AI Crypto Tax Workflow — 5-Step Pipeline to Reconcile Trades, Wallets, and Cost Basis
Tax season opens with the "Export History" button on every exchange you have ever touched, and that is where most crypto users lose the next several hours of their life. Field names disagree, time zones drift, cross-chain swaps land as two transactions, staking rewards live in a separate CSV nobody told you about — and this is exactly the kind of grunt work AI is good at. Below is the full 5-step pipeline. It will not tell you how to file. It will tell you how to get your data into a state your accountant can actually use.
1. Why Crypto Taxes Are Actually Hard #
Most people assume the hard part is the capital-gains formula. The formula is trivial (sale price − cost basis = gain/loss). The hard part is recovering the cost basis in the first place. A typical user's data reality looks like this:
- 3–6 exchanges: Binance, OKX, Coinbase, Kraken, Bybit and friends — each one exports a different CSV schema.
- 2–4 wallets: MetaMask, Phantom, Ledger — you have to pull tx history from a block explorer for each address.
- Cross-exchange / cross-chain transfers: BTC leaves Binance, goes to MetaMask, then to Phantom. That sequence must be classified as "internal transfer," not "sell + buy."
- DeFi activity: liquidity provision, staking, airdrops, wrapping.
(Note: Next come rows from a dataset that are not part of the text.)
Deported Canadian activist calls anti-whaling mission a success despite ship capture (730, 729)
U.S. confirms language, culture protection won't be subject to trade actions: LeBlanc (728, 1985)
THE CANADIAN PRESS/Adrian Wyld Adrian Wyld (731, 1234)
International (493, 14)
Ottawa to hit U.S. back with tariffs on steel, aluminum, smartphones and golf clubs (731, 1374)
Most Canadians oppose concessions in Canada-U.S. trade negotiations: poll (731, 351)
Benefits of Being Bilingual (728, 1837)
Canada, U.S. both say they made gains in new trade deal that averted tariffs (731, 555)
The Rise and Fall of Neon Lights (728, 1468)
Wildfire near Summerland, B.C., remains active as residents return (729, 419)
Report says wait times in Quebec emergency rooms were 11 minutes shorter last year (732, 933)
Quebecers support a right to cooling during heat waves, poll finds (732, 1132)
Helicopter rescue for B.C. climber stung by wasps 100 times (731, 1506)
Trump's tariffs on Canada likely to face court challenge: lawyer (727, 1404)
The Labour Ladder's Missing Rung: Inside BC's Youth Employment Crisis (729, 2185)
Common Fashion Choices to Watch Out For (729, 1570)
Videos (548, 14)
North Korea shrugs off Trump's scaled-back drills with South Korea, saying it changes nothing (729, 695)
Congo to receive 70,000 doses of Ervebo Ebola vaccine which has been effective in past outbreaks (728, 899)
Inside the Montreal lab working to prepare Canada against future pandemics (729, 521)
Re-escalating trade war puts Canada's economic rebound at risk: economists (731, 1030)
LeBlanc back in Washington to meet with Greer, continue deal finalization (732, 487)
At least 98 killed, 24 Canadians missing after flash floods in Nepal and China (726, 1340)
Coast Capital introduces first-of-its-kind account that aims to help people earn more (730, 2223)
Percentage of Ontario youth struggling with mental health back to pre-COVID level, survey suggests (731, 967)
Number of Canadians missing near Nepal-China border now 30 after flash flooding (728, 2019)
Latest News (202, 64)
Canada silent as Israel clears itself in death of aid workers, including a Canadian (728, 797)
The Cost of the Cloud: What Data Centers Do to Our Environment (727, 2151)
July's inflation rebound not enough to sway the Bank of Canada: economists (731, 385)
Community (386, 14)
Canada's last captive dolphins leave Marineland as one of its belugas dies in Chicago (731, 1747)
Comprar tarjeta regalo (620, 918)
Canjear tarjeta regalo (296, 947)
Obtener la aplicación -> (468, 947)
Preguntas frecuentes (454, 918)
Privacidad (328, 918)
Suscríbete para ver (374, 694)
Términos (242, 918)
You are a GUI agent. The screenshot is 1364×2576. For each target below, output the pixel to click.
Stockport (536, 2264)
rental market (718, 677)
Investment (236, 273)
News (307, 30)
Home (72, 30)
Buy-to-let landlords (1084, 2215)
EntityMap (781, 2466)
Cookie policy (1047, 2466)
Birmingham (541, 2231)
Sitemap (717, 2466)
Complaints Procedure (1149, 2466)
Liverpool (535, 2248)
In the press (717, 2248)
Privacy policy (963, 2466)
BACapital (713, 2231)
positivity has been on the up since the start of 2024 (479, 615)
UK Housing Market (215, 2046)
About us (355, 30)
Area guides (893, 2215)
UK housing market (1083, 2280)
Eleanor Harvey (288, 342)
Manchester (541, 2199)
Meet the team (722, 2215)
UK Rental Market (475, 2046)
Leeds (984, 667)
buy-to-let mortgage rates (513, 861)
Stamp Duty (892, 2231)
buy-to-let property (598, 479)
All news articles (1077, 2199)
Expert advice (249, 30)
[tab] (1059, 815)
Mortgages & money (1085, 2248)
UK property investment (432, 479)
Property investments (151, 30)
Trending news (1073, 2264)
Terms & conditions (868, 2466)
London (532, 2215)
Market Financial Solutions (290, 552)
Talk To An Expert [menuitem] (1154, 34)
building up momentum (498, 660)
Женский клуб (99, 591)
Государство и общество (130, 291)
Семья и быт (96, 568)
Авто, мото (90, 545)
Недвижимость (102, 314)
None of these look like what they actually are in a raw CSV row.
- Defunct exchanges: FTX, Celsius records may only exist in old emails.
The 5-step pipeline below does not let AI "file your taxes for you." It turns the pile above into one clean table. You then hand that table to a tax professional, or to Koinly / CoinTracker / TokenTax, and they take it from there.
2. Step 1: Export the Raw Data #
This step is manual — AI cannot help here. But it has to be complete, or everything downstream is built on incomplete data and will be silently wrong.
| Source | Export Path | Format | Commonly Missed Fields |
|---|---|---|---|
| Binance | Tax → Generate Tax Report → choose year | CSV | Internal sub-account transfers, Launchpool rewards |
| OKX | Assets → Bills → Export | CSV / XLSX | Realized vs unrealized P&L on perpetuals |
| Coinbase | Reports → Tax Reports | CSV / Form 8949 | Legacy Coinbase Pro data must be exported separately |
| MetaMask | Export per address via Etherscan / Arbiscan / etc. | CSV | Internal swap steps, L2 → L1 withdrawals |
| Phantom | Pull by address from Solana Explorer or Solscan | Manual cleanup | SPL token metadata |
| Hardware wallets | Pull from each chain's explorer by address | Same as above | Multi-chain wallets require per-chain exports |
Recommendation: create a folder 2025-tax/raw/, one CSV per source, filenames containing year + source. All AI processing starts from this directory. Never let AI connect directly to an exchange.
3. Step 2: Use AI to Unify the Schema #
Every exchange names its columns differently. Binance uses UTC_Time, Coinbase uses Timestamp, OKX uses billCreateTime. Have ChatGPT or Claude write a single normalization script.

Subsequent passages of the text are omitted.